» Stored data
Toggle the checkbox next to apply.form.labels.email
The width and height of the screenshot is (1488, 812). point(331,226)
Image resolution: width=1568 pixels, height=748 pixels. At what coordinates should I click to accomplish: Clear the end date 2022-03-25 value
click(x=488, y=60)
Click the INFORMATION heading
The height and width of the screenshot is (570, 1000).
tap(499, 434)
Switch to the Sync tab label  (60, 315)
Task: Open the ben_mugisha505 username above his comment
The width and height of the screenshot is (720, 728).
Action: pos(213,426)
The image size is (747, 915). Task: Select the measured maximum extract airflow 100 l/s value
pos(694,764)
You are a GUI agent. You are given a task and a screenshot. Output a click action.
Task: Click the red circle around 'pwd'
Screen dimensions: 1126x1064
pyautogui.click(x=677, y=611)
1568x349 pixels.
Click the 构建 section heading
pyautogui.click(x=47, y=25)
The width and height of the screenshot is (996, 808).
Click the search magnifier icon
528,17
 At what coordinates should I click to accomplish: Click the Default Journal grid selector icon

» WHAT YOU WILL DO
Each line from the one containing "You are a GUI" to the final line of the entries above must be returned exactly, and no other line may appear.

» FINAL ANSWER
You are a GUI agent. You are given a task and a screenshot. Output a click action.
Task: Click the red circle around 'pwd'
Screen dimensions: 1126x1064
pyautogui.click(x=677, y=611)
1568x349 pixels.
Click the 构建 section heading
pyautogui.click(x=47, y=25)
The width and height of the screenshot is (996, 808).
Click the search magnifier icon
528,17
 At what coordinates should I click to accomplish: Click the Default Journal grid selector icon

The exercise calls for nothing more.